I want to limit the optimization process with a fixed amount of the target function (tae_runner) computations, and run it in "mini-batch" mode:
First, I run SMAC with some budget, then I add some more and make it continue from the point where it stopped.
How could I determine the reasonable size for this computational budget?
Let me explain my concerns below:
My target function is considerably expensive, it can take 1-10 seconds to be calculated or even more. Thus, I decided to use mini-batches ad perform some additional steps, which are specific to my problem.
budget = .. # 1? 10? 100? 1000? 10000?
total_limit = budget
my_scenario = Scenario({"run_obj": "quality",
"cs": my_configuratoin_space
"runcount_limit": total_limit
})
smac = SMAC(scenario=my_scenario, rng=42, tae_runner=my_target_function)
best_configuration = self.smac.optimize()
# when I decide to continue running:
total_limit += budget
my_scenario = Scenario({"run_obj": "quality",
"cs": my_configuratoin_space,
"runcount-limit": total_limit
})
smac.stats._Stats__scenario = my_scenario
better_configuration = smac.optimize()
This code seems to work.

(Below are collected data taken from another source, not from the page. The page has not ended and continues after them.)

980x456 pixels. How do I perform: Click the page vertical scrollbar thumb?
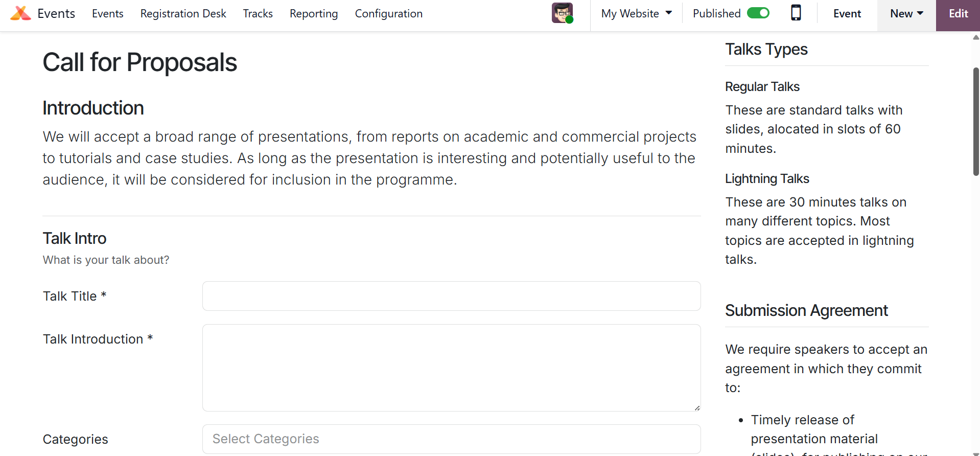pyautogui.click(x=976, y=122)
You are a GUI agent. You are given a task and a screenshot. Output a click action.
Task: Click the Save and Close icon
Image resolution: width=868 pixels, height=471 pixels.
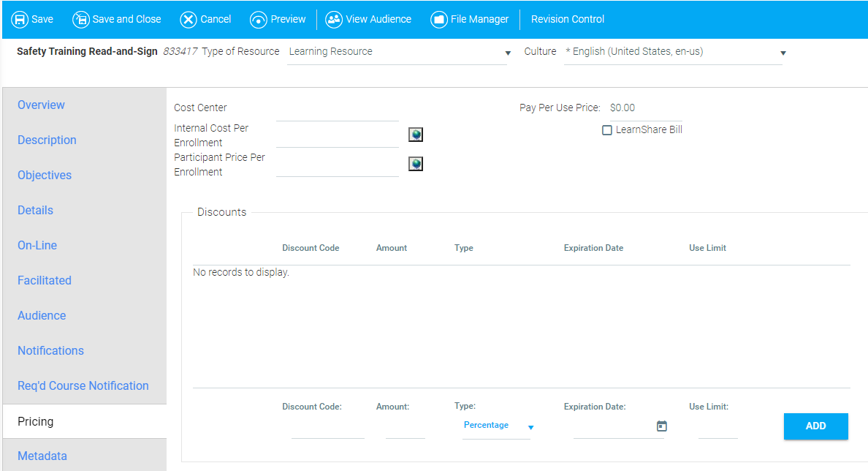click(80, 20)
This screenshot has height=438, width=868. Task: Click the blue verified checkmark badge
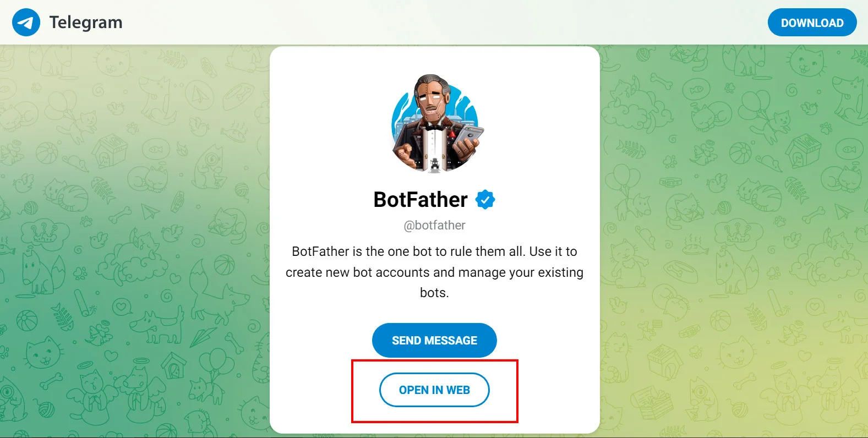[485, 200]
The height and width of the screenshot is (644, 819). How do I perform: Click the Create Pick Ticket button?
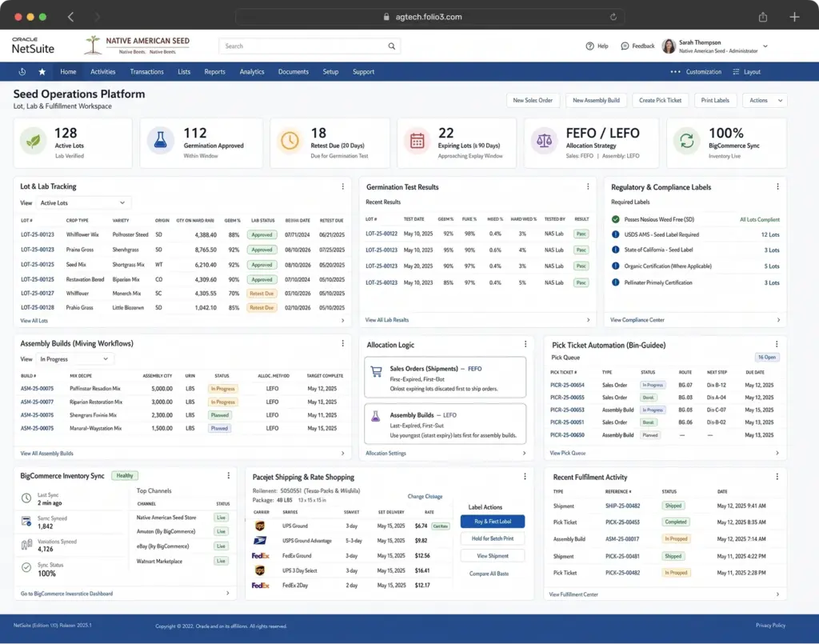660,100
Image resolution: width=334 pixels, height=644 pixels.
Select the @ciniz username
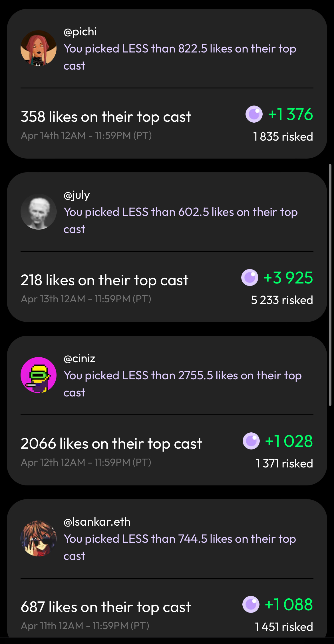pyautogui.click(x=79, y=359)
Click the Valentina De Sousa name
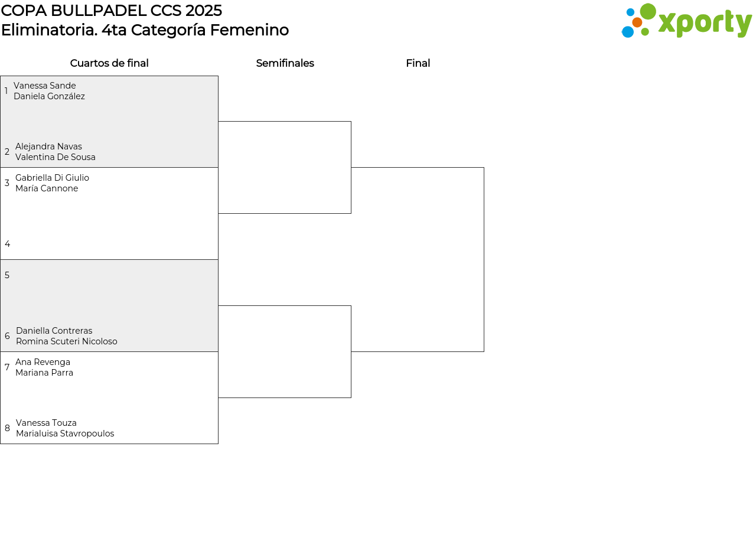Image resolution: width=756 pixels, height=541 pixels. pyautogui.click(x=56, y=158)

Here is what I found in docs:
wallclock_limit, runcount_limit and tuner-timeout are used to control maximum wallclock-time, number of algorithm calls and cpu-time used for optimization respectively.

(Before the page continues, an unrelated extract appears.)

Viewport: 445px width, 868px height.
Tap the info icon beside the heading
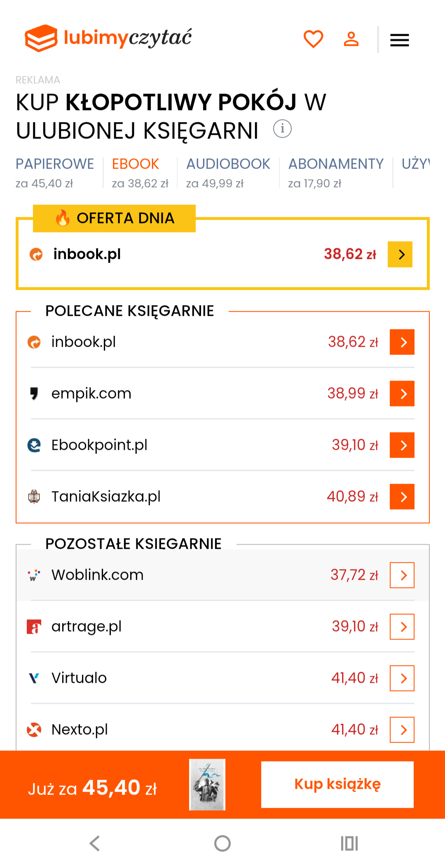click(282, 129)
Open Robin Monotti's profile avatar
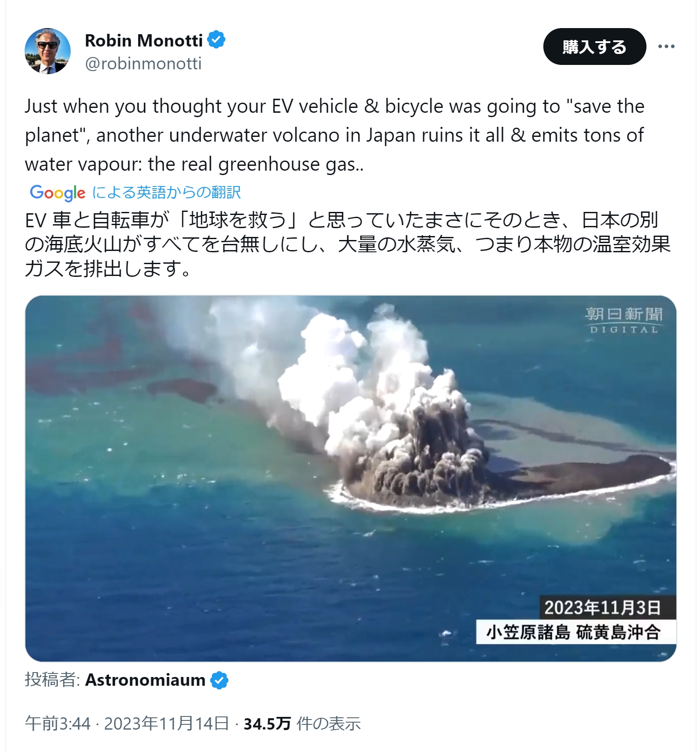Screen dimensions: 700x752 click(47, 51)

As far as I understood from the code in repository, this code works briefly as follows:
1) SMAC wraps SMBO and passes the Scenario and other parameters to it.
2) There is main SMBO loop, which is constantly generating new challengers (it happens to be 10K of them, including interleaving randoms):
challengers = self.choose_next(X, Y)
and comparing them to the incumbent (best found config so far):
self.incumbent, inc_perf = self.intensifier.intensify(
challengers=challengers,
...
time_bound=max(self.intensifier._min_time, time_left))

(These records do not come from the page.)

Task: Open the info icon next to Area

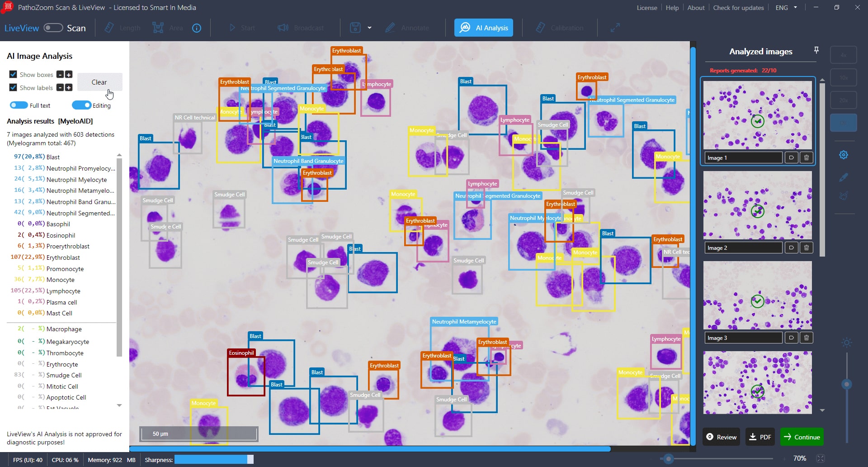Action: pyautogui.click(x=197, y=28)
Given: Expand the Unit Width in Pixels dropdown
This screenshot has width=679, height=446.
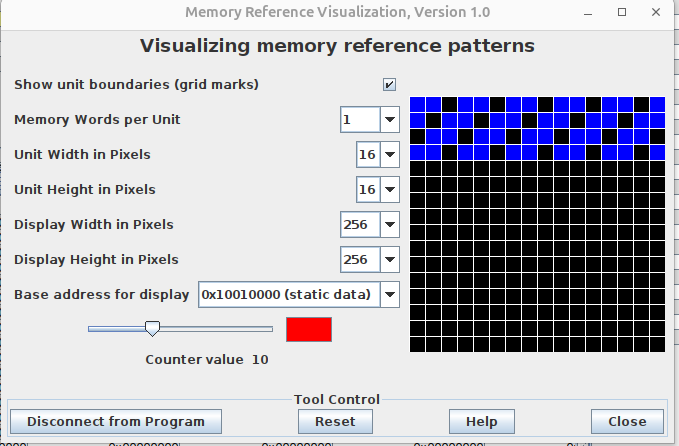Looking at the screenshot, I should pos(389,155).
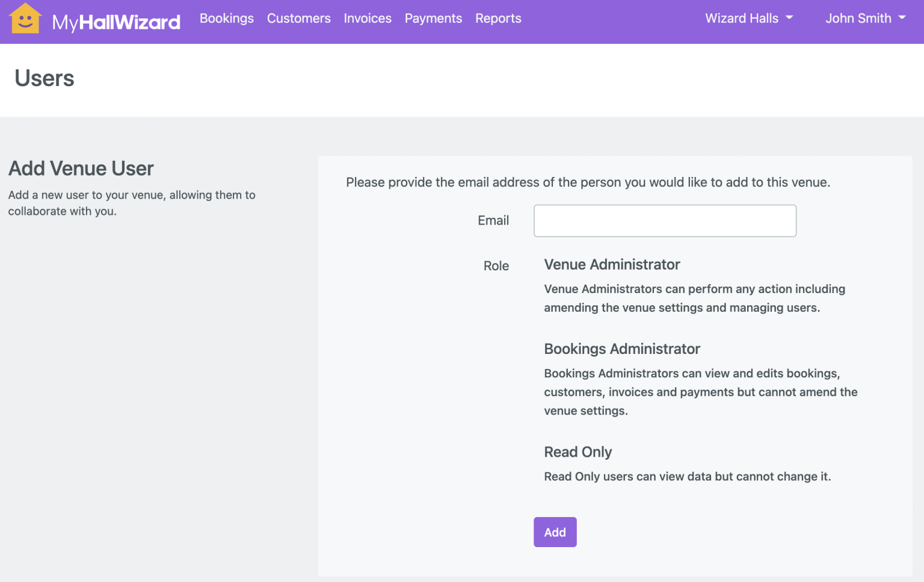Viewport: 924px width, 582px height.
Task: Open the John Smith account menu
Action: pos(864,18)
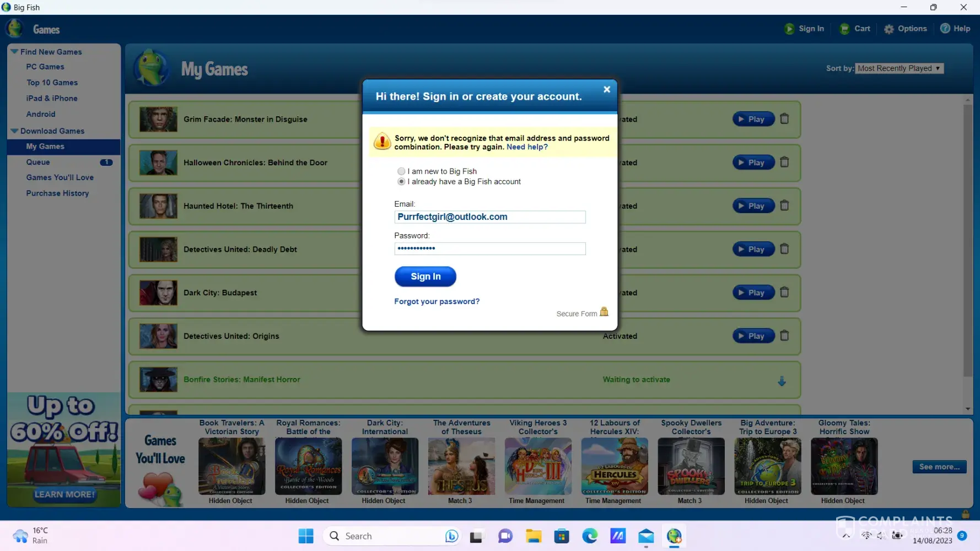Open the Cart icon in header
Screen dimensions: 980x551
(x=854, y=29)
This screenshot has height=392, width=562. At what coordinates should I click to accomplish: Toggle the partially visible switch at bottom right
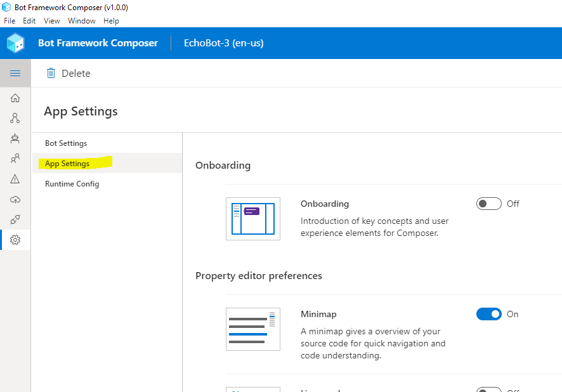coord(488,389)
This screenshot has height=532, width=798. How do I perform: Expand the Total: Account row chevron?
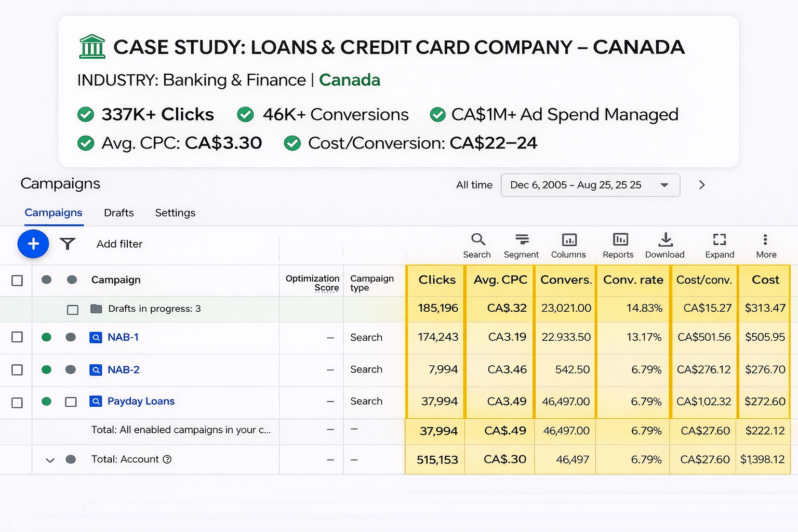point(50,460)
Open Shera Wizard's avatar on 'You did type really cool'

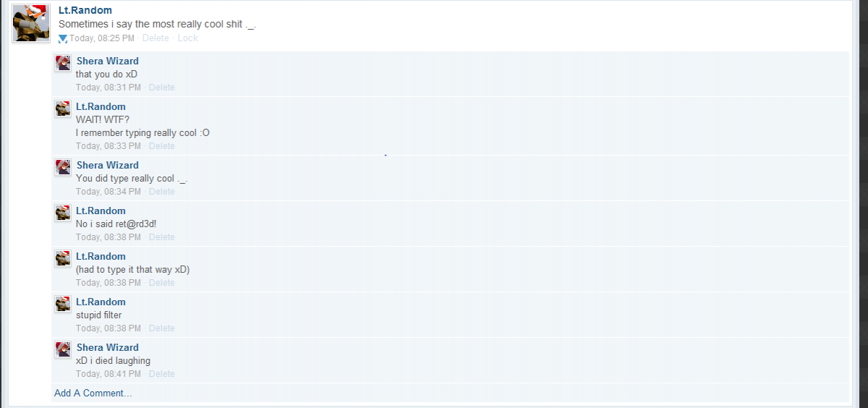63,167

What is the time_bound here, if I have only runcount_limit set, btw?
3) If the budget is exceeded, the main smbo loop exits:
if self.stats.is_budget_exhausted():
break
And the rest of challengers, which where generated, cost-predicted and sorted, are just dropped.
My concern is the following:
If runcount_limit value is too small, for example 1
or 10
or something like that, it will probably be the huge waste of resources for generating, sorting and throwing away lots of configurations (5K) along with overhead of starting and stopping smac for every mini-batch.
On the other hand, if I set runcount_limit to be a multiple of 10K, it would not be a mini-batch any more.
Can you suggest a way to determine substantiate the size for those batches?